Saltar a contenido

16-Distributed Training

Why this matters in the journey

You almost certainly will not pretrain a frontier model. But you absolutely need to read the papers, understand DDP/FSDP/ZeRO concepts, recognize when a problem is communication-bound, and know what makes training expensive. This sequence is breadth-first-concept depth, not implementation depth. It's also the sequence that most clearly leverages your distributed-systems background.

The rungs

Rung 01-Why distributed training

  • What: A 70B model in fp16 needs 140GB just for weights. Optimizer states multiply this by 4×. Single-GPU training stops at maybe 7B with QLoRA.
  • Why it earns its place: Frame the necessity before the techniques.
  • Resource: "Scaling Laws for Neural Language Models" (Kaplan et al., arxiv.org/abs/2001.08361). Plus a memory accounting walkthrough-search "transformer math 101 eleuther".
  • Done when: You can compute memory requirements for a training run from model size and optimizer choice.
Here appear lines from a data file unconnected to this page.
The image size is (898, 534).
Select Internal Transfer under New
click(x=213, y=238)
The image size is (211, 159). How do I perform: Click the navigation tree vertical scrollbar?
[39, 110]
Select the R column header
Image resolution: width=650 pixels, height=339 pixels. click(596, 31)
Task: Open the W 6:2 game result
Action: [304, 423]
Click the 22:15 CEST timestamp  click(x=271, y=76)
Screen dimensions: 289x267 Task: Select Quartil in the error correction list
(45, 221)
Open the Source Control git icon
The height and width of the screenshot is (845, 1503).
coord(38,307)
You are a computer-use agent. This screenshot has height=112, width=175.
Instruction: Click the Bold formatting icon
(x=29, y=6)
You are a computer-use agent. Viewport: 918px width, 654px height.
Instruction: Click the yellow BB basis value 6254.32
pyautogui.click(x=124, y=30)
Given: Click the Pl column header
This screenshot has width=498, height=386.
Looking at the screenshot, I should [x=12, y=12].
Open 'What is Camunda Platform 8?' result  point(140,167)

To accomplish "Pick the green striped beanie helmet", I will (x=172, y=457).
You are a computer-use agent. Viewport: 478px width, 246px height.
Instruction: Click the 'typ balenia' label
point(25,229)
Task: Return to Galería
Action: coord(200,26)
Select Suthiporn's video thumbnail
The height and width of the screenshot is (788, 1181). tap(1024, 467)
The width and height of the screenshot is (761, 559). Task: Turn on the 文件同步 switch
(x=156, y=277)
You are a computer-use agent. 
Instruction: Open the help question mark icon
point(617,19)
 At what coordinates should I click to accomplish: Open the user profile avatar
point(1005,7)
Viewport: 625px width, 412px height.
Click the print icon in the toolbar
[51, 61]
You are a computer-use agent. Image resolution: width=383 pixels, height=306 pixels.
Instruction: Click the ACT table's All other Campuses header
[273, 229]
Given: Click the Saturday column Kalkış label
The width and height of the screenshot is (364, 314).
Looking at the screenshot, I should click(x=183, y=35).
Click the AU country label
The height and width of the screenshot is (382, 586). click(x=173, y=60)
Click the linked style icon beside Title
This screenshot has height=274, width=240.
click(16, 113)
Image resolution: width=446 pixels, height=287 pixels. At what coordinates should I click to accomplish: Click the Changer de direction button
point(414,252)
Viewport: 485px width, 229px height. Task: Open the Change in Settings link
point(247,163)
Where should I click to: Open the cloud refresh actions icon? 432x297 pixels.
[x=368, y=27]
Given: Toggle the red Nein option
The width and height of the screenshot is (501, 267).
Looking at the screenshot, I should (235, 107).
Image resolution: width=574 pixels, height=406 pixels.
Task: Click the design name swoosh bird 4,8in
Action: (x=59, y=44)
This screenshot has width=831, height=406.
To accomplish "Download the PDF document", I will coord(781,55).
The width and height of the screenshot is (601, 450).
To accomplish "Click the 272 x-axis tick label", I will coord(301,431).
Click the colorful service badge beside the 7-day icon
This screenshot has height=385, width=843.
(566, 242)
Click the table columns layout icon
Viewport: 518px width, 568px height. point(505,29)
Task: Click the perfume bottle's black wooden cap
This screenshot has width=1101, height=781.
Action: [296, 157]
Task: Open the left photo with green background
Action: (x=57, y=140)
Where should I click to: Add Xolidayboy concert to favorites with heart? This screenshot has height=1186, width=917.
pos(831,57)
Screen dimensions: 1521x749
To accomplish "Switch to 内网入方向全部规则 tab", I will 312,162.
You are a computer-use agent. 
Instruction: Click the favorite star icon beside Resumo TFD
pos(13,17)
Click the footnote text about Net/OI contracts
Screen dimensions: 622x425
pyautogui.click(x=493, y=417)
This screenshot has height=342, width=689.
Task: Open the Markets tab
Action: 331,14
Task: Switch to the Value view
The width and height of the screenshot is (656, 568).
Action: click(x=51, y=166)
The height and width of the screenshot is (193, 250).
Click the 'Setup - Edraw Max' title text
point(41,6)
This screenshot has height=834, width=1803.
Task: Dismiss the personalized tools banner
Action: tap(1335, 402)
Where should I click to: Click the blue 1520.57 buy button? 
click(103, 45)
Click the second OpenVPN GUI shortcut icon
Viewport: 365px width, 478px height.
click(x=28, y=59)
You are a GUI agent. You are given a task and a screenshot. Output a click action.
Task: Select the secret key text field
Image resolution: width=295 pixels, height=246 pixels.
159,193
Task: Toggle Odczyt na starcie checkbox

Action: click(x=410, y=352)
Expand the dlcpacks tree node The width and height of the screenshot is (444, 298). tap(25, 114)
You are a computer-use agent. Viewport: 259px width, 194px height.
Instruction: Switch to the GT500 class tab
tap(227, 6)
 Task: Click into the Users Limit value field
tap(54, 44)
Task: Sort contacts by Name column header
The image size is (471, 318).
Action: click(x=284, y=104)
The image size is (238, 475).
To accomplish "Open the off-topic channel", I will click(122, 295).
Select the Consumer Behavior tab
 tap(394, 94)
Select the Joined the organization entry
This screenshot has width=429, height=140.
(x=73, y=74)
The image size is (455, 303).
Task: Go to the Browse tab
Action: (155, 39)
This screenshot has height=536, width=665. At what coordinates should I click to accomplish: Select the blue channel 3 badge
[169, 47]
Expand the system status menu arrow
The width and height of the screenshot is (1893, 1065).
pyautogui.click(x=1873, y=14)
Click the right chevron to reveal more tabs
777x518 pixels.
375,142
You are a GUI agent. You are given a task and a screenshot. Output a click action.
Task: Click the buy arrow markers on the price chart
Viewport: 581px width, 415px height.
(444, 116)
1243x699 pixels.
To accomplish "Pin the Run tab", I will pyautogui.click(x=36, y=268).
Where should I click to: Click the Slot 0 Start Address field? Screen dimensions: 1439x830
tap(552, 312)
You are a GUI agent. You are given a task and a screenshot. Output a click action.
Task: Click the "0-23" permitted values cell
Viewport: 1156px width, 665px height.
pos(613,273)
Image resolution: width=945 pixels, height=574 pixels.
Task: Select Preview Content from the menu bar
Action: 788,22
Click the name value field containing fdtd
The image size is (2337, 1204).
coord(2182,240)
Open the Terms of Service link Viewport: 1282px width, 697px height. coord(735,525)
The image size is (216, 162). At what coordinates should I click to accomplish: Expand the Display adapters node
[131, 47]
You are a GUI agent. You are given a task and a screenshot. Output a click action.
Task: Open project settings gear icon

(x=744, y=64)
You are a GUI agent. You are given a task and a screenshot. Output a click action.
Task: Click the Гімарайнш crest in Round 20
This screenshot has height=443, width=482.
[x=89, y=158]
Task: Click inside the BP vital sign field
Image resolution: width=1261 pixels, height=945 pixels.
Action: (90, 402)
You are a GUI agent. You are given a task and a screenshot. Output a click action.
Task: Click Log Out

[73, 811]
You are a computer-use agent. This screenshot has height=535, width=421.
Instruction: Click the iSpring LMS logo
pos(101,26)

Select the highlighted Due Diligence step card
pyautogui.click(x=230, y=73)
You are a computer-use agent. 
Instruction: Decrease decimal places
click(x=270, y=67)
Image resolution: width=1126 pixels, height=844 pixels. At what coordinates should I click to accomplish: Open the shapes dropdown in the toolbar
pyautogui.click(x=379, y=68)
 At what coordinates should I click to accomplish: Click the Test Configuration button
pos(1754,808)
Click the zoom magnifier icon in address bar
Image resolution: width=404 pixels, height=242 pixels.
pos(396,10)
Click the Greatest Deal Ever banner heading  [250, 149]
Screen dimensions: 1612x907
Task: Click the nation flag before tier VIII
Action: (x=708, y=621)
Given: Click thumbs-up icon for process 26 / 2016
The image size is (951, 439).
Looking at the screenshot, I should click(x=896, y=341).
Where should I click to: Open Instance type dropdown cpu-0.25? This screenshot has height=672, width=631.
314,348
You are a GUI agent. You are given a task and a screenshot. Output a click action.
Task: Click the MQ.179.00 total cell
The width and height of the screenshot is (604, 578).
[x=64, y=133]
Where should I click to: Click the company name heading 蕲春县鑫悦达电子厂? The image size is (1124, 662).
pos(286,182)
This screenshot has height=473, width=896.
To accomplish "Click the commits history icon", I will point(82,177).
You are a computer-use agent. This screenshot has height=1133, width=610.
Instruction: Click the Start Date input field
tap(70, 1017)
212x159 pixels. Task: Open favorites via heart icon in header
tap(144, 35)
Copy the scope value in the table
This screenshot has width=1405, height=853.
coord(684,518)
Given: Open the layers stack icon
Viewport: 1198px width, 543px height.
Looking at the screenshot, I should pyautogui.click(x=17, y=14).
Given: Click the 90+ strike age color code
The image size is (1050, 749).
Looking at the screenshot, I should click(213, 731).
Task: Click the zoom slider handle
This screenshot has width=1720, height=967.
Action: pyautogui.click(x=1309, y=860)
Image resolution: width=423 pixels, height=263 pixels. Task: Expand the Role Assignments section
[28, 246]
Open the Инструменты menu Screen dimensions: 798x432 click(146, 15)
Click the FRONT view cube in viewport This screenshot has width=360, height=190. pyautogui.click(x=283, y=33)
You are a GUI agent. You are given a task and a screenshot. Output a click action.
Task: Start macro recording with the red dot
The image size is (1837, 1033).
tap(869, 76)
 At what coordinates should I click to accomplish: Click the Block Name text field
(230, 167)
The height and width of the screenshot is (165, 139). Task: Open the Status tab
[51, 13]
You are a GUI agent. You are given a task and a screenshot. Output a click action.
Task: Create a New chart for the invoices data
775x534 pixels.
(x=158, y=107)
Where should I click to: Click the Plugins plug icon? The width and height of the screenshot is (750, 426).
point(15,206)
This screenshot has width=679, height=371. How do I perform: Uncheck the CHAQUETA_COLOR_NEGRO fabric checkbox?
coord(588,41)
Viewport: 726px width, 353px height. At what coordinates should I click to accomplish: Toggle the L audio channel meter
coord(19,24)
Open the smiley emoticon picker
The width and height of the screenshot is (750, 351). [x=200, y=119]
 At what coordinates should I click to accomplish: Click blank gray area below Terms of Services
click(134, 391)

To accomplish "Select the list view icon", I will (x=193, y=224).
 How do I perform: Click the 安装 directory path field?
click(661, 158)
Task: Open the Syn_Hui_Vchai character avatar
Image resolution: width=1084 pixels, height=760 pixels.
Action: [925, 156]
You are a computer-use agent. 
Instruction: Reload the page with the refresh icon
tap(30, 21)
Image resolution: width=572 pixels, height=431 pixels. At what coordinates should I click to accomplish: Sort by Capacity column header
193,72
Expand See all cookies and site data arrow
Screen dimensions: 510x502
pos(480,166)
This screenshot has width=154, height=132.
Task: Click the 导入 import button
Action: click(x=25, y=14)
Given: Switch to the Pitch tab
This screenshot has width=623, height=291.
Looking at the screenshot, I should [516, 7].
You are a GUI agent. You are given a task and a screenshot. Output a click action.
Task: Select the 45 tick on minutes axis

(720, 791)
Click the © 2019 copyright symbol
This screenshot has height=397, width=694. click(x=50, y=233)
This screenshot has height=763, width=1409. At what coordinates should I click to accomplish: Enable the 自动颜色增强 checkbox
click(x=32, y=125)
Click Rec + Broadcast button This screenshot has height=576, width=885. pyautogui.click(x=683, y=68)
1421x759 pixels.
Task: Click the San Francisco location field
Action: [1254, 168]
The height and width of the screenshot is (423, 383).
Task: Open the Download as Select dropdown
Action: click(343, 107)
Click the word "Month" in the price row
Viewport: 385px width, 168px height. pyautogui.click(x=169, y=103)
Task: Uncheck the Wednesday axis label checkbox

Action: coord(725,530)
Rung 02-Data parallelism (DDP)

  • What: Each GPU holds the full model. Each gets a different mini-batch. Gradients are all-reduced across GPUs.
  • Why it earns its place: Simplest distributed strategy. Foundation of everything else.
  • Resource: PyTorch DDP tutorial (search "pytorch ddp tutorial"). Plus the PyTorch Distributed Overview.
  • Done when: You can explain DDP and where its bottleneck is (gradient all-reduce bandwidth).

Rung 03-Tensor parallelism

  • What: Split each layer's weights across GPUs. Megatron-LM is the canonical implementation.
  • Why it earns its place: Required when a single layer doesn't fit on a single GPU.
  • Resource: Megatron-LM paper (arxiv.org/abs/1909.08053). Plus the Megatron-LM repo README.
  • Done when: You can explain why attention's QKV projections are easy to tensor-parallelize.

Rung 04-Pipeline parallelism

  • What: Split model layers across GPU stages. Microbatches flow through the pipeline.
  • Why it earns its place: Used when tensor-parallel + data-parallel isn't enough. Bubble overhead is the cost.
  • Resource: GPipe paper (arxiv.org/abs/1811.06965). PipeDream paper.
  • Done when: You can explain pipeline bubbles and 1F1B scheduling at a conceptual level.

Rung 05-ZeRO (DeepSpeed)

  • What: Shard optimizer states, gradients, and parameters across GPUs. Stages 1, 2, 3 progressively shard more.
  • Why it earns its place: ZeRO-3 is the dominant approach for training models that don't fit per-GPU.
  • Resource: ZeRO paper (arxiv.org/abs/1910.02054). DeepSpeed docs.
  • Done when: You can explain what each ZeRO stage shards and the tradeoffs.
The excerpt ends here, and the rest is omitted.